Al tercer día de estar tirado allí en el suelo sobre
unos pedazos de cartón que allí mismo había encontrado, en ese predio baldío,
en donde algunos desposeídos habían hecho un campamento, hice un esfuerzo
mayor, pues me sentía débil, y fui al hospital a usar el baño para lavarme y
tomar agua. Afortunadamente conseguí una botella plástica que llené del preciado líquido para tenerla conmigo
en mi refugio. No quería salir de ese lugar porque las voces me habían
aterrorizado diciéndome que la gente me odiaba, porque me habían presentado
como un racista, y cualquiera podía matarme si me atrevía ir a algún otro
lugar.
Al séptimo día determiné que iba a salir de
allí pasara lo que pasara. Pensé que de todas maneras iba a morir allí y yo
nunca me consideré haber nacido para morir sin dar la lucha. Aunque no había
pagado la renta, yo sabía que en el lugar donde vivía esperaban un mes sin tocar
las pertenencias del inquilino, por lo que pensé en ir a bañarme, cambiarme
ropa porque estaba sucio y barbado, y comer una suculenta comida, aunque para
estas alturas ya no sabía lo que era el apetito.
Cerca de la medianoche abandoné el lugar y
llegué caminando al condominio donde estaba mi estudio. Había perdido mis
llaves, pero el conserje me dejó entrar al vestíbulo; sin embargo se negó a
ayudarme a abrir la puerta de mi apartamento porque dijo que mi nombre ya no
estaba en la lista de moradores. Decepcionado me regresé al hospital, pero en
vez de irme al predio baldío ingresé a la sala de emergencias, en donde
expliqué a alguien lo que me pasaba, y ésta persona de inmediato me condujo a
la sección psiquiátrica habiendo sido admitido de inmediato.

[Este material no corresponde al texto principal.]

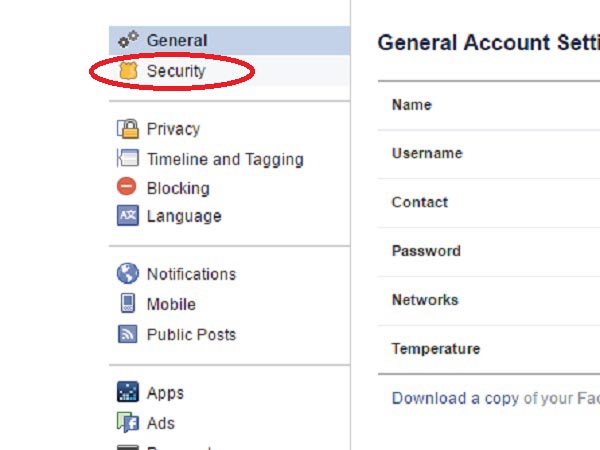The width and height of the screenshot is (600, 450).
Task: Click the Notifications globe icon
Action: pyautogui.click(x=127, y=274)
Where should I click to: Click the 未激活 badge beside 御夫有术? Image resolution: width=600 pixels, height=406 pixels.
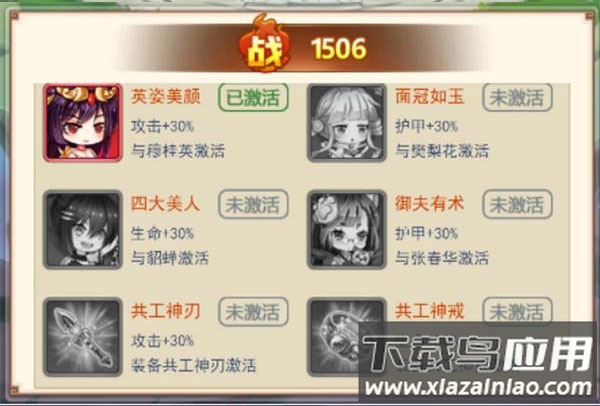[517, 204]
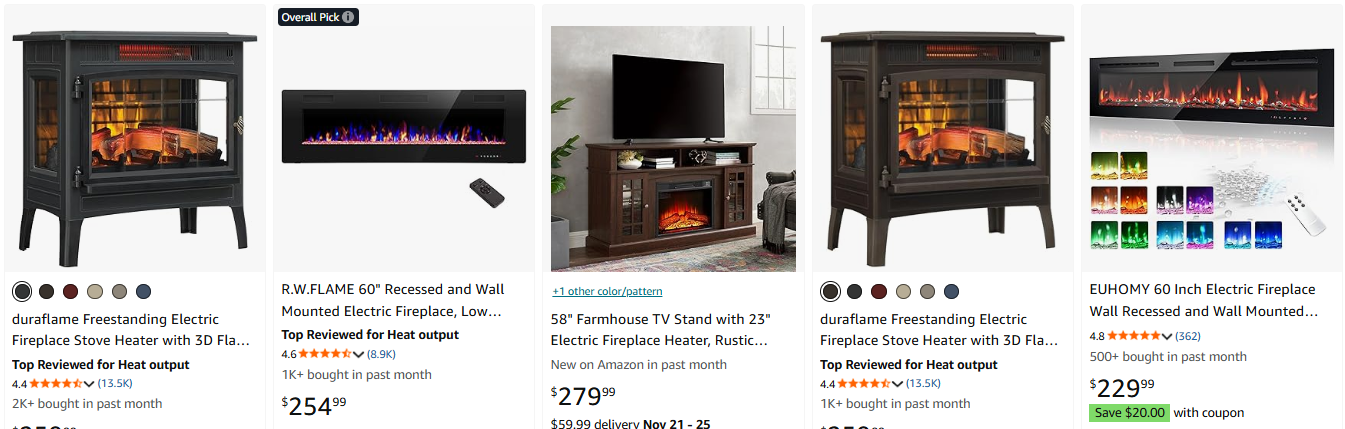Click the Save $20.00 coupon badge
Image resolution: width=1345 pixels, height=429 pixels.
coord(1129,412)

Me asignaron una muy cómoda cama en una
habitación para dos pacientes, me proporcionaron algo de comer y me dieron algún
medicamento. Al siguiente día, después de haber sido cuestionado por un grupo
de doctores y doctoras, me dijeron que yo estaba padeciendo de esquizofrenia, y
que debía permanecer interno en la unidad psiquiátrica del hospital, no
solamente para curarme, sino también para preservar mi propia seguridad y la de
otras personas.
NOTA: Este
es parte de un relato más extenso que incluye los efectos del tratamiento
regular y el descubrimiento de un tratamiento alternativo que curó mi enfermedad.